About
This is an early-stage VC-backed startup in Paris, building the infrastructure layer that allows AI to reason across entire enterprise systems.
Their system maps decades of code, data, and business logic into a unified knowledge graph – so AI agents can understand, navigate, and transform these systems autonomously.
$6M seed closed (tier-1 VCs), first enterprise clients signed, four engineers already in place.
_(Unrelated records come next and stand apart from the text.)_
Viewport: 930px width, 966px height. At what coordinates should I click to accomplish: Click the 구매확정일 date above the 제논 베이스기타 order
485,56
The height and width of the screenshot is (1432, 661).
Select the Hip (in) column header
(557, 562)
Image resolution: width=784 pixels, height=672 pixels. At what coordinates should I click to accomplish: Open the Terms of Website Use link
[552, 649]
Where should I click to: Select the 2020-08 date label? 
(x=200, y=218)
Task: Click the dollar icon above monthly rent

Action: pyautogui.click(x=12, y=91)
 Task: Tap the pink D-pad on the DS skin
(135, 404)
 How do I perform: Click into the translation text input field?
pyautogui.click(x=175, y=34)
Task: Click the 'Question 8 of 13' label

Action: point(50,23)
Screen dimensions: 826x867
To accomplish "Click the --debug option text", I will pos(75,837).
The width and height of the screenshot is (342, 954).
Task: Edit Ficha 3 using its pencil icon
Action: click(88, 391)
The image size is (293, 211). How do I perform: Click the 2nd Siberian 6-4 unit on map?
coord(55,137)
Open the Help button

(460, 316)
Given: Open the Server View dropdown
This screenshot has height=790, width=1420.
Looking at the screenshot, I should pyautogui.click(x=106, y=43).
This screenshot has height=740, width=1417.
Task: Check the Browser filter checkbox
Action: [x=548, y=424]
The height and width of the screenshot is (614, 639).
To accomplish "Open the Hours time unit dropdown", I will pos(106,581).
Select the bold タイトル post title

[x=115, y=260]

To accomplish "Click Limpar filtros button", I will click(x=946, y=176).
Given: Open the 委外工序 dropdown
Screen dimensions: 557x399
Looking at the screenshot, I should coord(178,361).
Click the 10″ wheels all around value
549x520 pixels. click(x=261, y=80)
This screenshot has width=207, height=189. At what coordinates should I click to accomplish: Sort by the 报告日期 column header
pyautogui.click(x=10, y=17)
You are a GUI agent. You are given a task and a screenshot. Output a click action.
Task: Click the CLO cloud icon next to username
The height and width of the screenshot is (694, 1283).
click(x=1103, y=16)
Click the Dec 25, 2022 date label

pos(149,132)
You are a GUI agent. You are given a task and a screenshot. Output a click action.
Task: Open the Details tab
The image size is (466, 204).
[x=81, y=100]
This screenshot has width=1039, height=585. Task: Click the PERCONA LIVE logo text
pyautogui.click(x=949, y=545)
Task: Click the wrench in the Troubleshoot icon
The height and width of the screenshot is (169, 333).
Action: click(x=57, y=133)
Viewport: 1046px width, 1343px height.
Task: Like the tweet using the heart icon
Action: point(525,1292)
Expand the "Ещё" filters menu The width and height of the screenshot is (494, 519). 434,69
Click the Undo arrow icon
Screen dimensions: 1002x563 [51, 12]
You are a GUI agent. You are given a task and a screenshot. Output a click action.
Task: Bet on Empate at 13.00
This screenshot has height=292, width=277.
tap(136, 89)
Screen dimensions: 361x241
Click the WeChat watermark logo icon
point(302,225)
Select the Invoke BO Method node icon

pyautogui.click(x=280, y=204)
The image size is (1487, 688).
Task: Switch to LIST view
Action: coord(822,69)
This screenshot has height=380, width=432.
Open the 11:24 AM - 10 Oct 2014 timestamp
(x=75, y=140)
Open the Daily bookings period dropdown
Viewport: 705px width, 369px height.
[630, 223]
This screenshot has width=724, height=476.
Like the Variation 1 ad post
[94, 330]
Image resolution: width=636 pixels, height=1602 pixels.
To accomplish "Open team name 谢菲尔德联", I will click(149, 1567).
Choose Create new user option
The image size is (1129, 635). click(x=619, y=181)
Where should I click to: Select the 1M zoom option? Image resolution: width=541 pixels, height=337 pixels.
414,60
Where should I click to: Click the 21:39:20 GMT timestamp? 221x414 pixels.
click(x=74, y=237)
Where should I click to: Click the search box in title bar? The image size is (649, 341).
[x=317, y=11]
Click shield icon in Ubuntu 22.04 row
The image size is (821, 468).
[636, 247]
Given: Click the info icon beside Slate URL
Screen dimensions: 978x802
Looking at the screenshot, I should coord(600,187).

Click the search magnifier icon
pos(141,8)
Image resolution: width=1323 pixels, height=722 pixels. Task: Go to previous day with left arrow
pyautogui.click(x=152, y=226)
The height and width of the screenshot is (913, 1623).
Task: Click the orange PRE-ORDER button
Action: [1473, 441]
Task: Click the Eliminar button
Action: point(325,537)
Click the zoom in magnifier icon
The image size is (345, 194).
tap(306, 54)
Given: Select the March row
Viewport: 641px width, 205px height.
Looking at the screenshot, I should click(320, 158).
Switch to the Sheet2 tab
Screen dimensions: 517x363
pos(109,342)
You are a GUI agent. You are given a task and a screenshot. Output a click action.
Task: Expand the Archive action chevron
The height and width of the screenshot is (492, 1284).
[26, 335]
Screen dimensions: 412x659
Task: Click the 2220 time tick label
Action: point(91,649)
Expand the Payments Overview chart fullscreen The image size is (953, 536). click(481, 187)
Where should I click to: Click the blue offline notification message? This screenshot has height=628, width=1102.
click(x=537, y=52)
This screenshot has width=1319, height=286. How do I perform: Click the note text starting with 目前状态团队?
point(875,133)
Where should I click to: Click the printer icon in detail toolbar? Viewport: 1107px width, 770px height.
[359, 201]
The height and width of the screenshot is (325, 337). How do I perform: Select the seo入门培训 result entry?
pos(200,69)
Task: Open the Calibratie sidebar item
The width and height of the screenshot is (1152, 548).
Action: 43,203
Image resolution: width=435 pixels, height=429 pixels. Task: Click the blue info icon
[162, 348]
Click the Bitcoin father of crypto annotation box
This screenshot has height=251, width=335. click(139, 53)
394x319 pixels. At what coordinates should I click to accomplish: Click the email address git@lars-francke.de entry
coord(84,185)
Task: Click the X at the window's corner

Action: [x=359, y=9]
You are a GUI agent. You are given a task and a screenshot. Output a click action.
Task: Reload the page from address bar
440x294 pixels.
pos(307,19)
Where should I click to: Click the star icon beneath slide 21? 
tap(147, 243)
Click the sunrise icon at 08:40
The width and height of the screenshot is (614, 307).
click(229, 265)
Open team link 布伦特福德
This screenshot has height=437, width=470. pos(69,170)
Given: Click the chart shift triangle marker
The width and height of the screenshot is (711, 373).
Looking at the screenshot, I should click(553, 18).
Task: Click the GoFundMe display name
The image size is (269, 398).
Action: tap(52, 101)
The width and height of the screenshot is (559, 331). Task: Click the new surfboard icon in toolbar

The team is small, technical, and moving fast. This is a true founding-stage environment.
What you'll do
- Design and implement the core enterprise knowledge graph connecting data, codebases, and business processes
- Architect systems that integrate heterogeneous enterprise applications into a unified control layer
- Build GenAI-powered workflows that operate on top of this ontology
- Turn forward-deployed prototypes into reusable, scalable product components
- Develop robust evaluation frameworks and infrastructure to ensure reliability at enterprise scale
- Design secure deployments, including on-prem environments with strict compliance requirements
What you'll need
- Strong academic background from a top-tier engineering school
- Excellent programming skills in Python, Java, or Go with strong system design fundamentals
- Experience modelling complex systems (schemas, ontologies, metadata layers, knowledge graphs)
- Practical experience integrating LLMs or GenAI workflows into production systems (RAG, embeddings, prompt design)
- Comfort translating ambiguous strategic vision into concrete technical architecture
- Bias for action and full end-to-end ownership
Shortlisted candidates will be contacted within 48 hours.